Extract provided —
◆ ◆ ◆

AI Agent System for Polymer Injection Moulding Operations

1. Client Background

The client operates three production lines running 24/7 across two shifts, producing high-tolerance plastic components for the automotive and white goods sectors. The plant runs 18 injection moulding machines ranging from 80 to 650 tonne clamping force, processing approximately 40 active moulds across different material grades.

Their quality management team of eight engineers relied on a combination of a legacy SCADA system, paper-based job sheets, and a shared Excel workbook to track process deviations, material batch changes, and first-article inspection (FAI) outcomes. Shift handovers were verbal, and institutional knowledge about mould-specific behaviour lived almost entirely in the heads of senior setters.

The client was not asking for AI to replace their engineers. They wanted a system that would make a new setter as effective as an experienced one within their first year, and prevent recurring defects from being rediscovered every time a mould returned to the floor after maintenance.

2. Problem Statement

Four specific, measurable problems were identified during discovery workshops with production, quality, and maintenance stakeholders.

Slow deviation response. When a process parameter drifted outside tolerance — barrel temperature, back pressure, cycle time — the setter had to manually cross-reference the job sheet, historical logs, and their own experience. Mean time to corrective action was measured at 35-40 minutes.

Repeated defect cycles. Flash, short shots, and sink marks on specific moulds were being "solved" repeatedly with no institutional memory. The same corrective actions were being rediscovered three to five times per year per mould, each time at the cost of scrap material and machine downtime.

Material batch variation. When a new batch of PA66 or PP-GF30 arrived, setters had no structured process for adjusting parameters to account for MFI or moisture variation. Adjustments were made ad hoc and were not recorded systematically against the batch certificate.

Shift knowledge gaps. Night shift had no access to real context from day shift beyond brief verbal handovers. Context about in-progress deviations, mould wear, and tooling changes was routinely lost at shift change.

Out of scope (explicitly defined). The project did not attempt to automate machine control, replace the process engineer's sign-off authority, or integrate with the client's ERP system. This was a decision-support and knowledge-surfacing system, not a closed-loop control system.

3. Technical Architecture

Stack Overview

Orchestration: LangGraph
Observability: Langfuse (self-hosted on factory server)
Primary reasoning model: Mistral 7B Instruct (Q4_K_M quantisation)
Tool-call / routing model: Phi-3 Mini 3.8B (Q4_K_M quantisation)
Inference server: llama.cpp (HTTP server mode)
Vector store: ChromaDB (on-premise)
Relational database: PostgreSQL 15
API gateway: FastAPI
Operator interface: React + Tailwind CSS
Data source (read-only): SCADA REST API

Hardware Constraint

The factory's IT policy prohibited cloud API calls for production data. The dedicated inference server was a single workstation: NVIDIA RTX 4090 (24 GB VRAM), 128 GB RAM, running Ubuntu 22.04.

This constrained model selection to 7B and sub-4B parameter models at 4-bit quantisation. We benchmarked Mistral 7B Instruct, Phi-3 Mini 3.8B, and Llama 3.1 8B on internal evaluation sets derived from 200 historical deviation reports and corrective action records. Mistral 7B was selected for its reasoning quality on process-related text; Phi-3 Mini was selected for tool-call parsing due to its lower latency and strong instruction-following at small size.

◆ ◆ ◆

Provided material —

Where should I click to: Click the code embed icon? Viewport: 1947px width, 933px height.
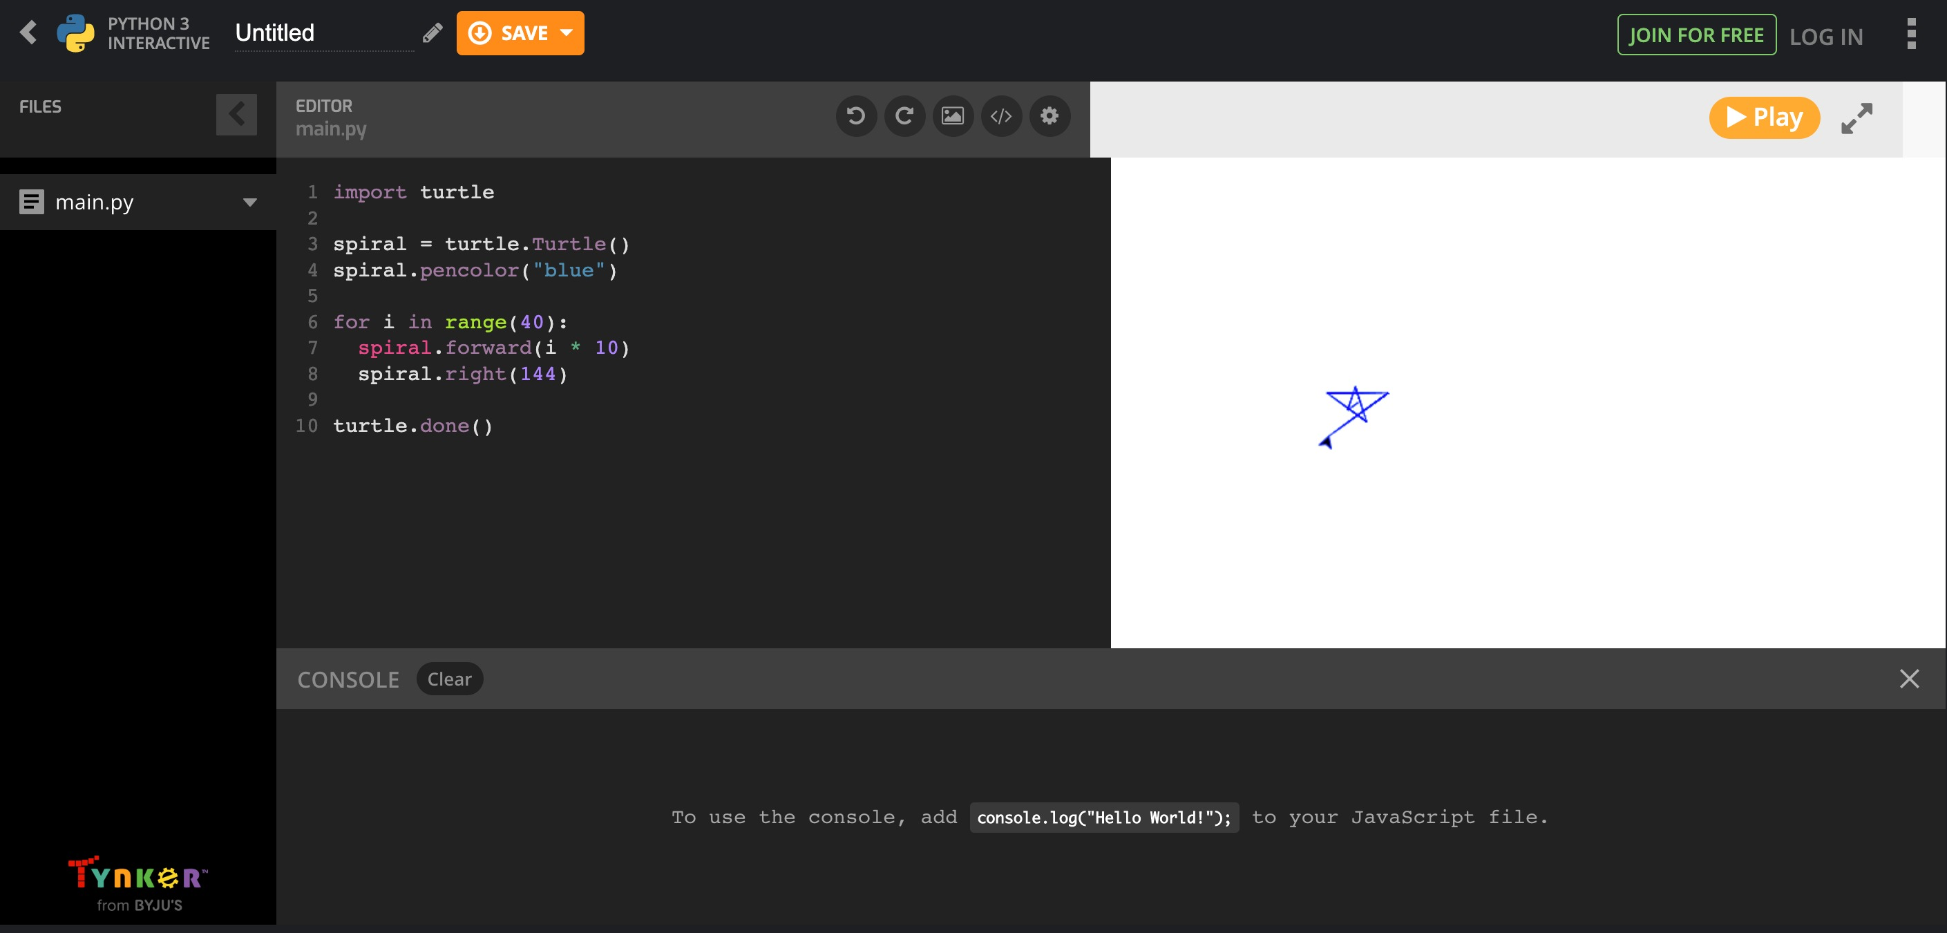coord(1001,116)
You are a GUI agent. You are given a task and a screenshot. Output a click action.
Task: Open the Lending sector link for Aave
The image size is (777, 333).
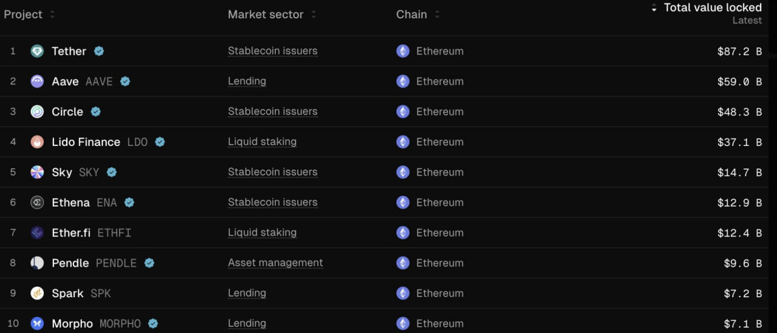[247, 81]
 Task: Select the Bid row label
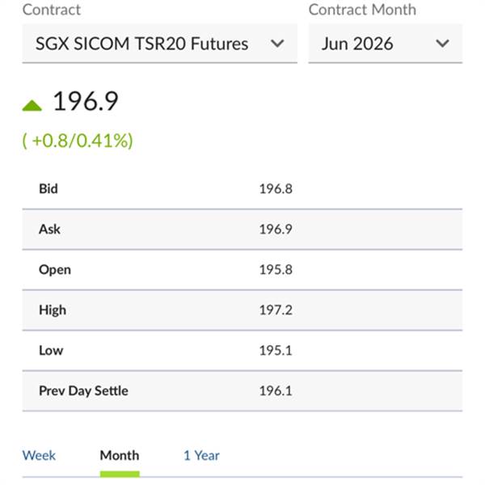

◆ ◆ ◆

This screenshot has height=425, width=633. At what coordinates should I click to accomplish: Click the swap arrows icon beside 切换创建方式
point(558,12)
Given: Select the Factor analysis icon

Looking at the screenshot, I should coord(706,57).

◆ ◆ ◆

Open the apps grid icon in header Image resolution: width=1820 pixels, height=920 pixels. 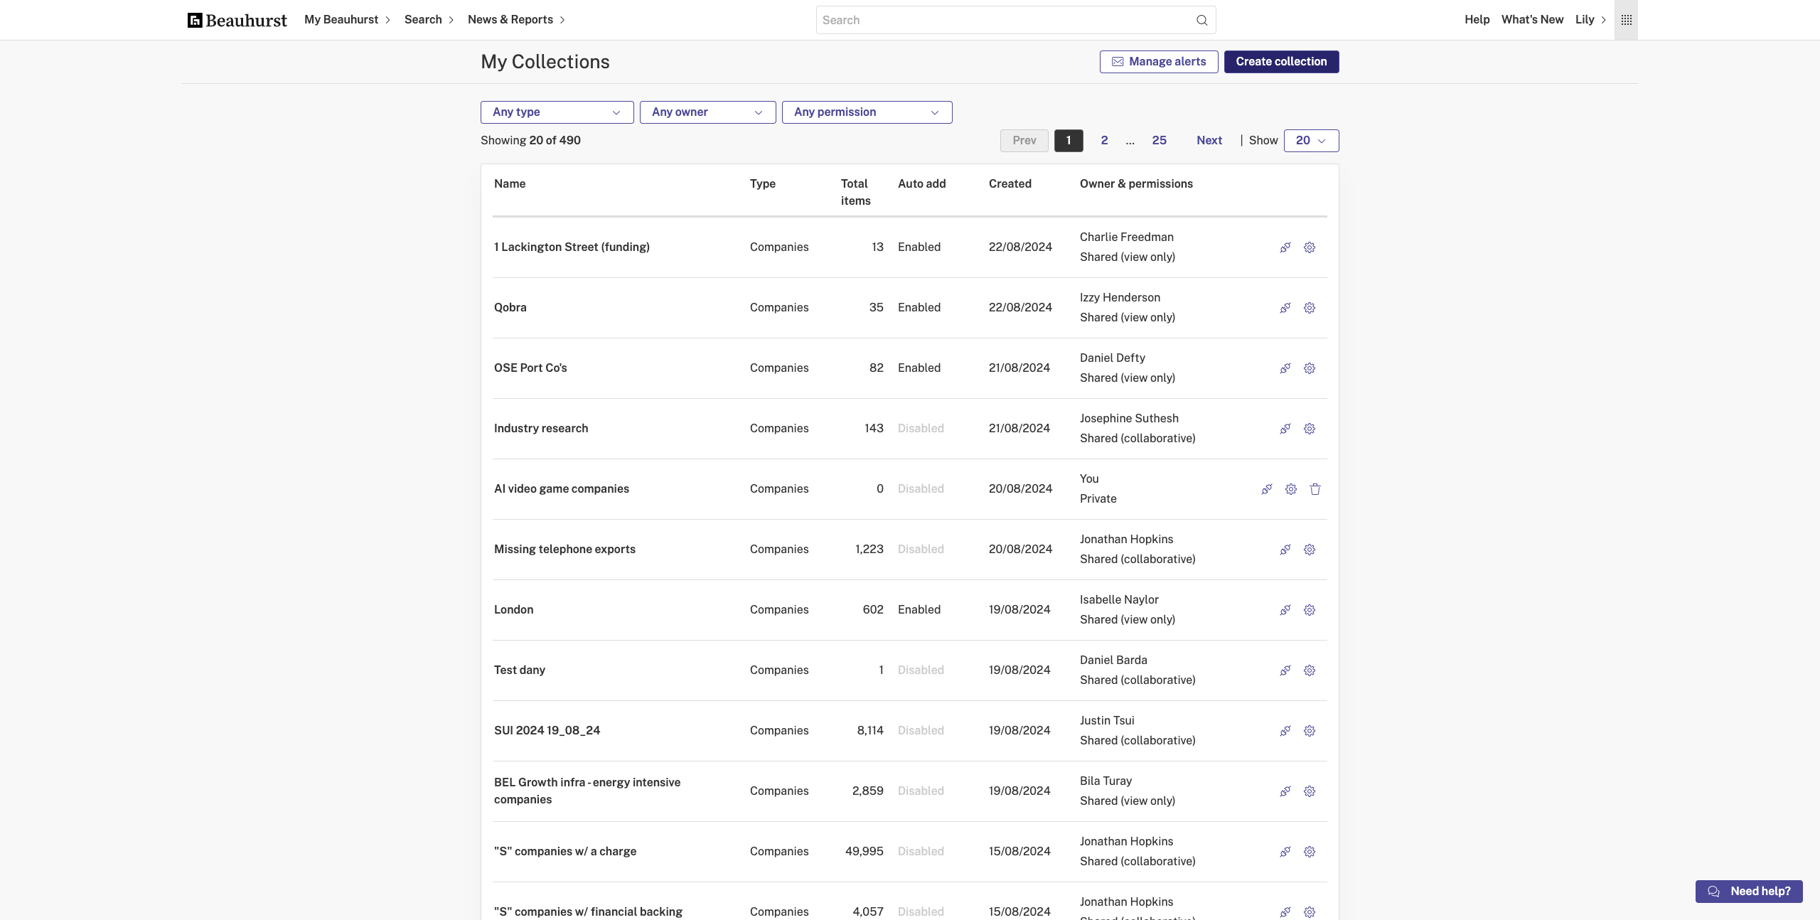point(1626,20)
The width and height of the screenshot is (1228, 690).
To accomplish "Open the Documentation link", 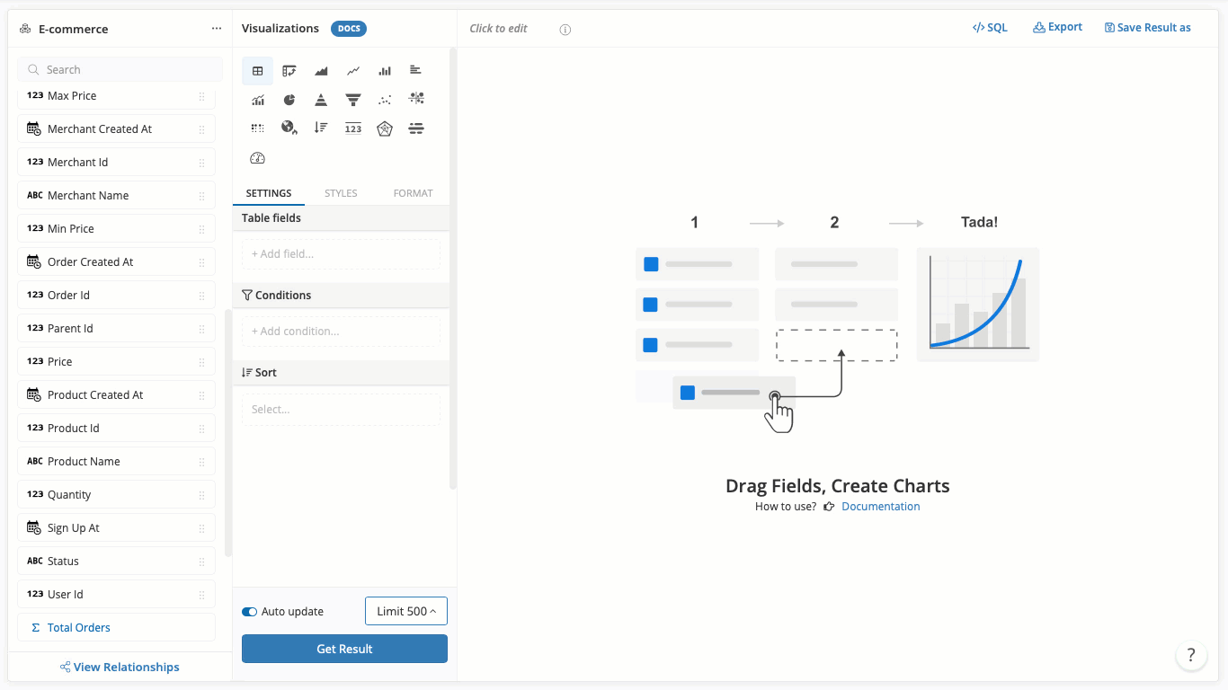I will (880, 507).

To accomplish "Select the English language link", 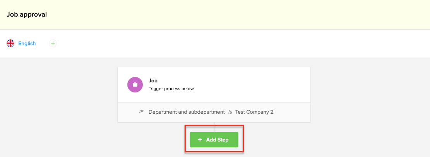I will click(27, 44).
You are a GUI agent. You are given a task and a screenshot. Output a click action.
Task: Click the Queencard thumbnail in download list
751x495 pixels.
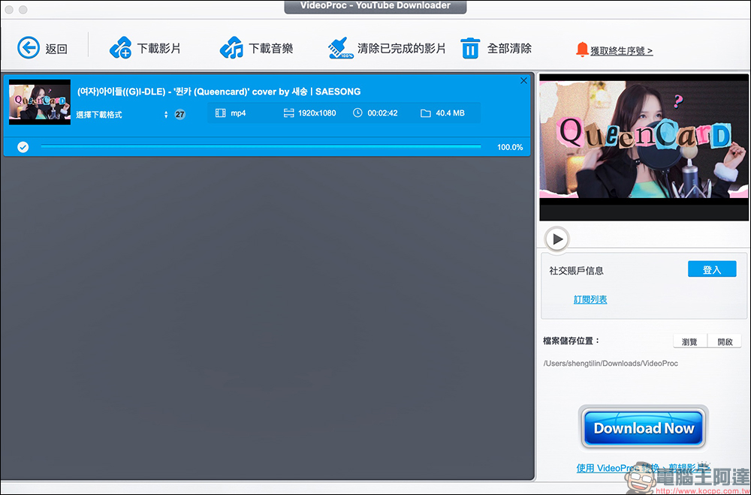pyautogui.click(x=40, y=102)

◆ ◆ ◆

Task directions — Name each problem that the Problem Statement section of the injection molding case study identifies. The records have no connection to the injection molding case study.

Answer below —
- Slow deviation response
- Repeated defect cycles
- Material batch variation
- Shift knowledge gaps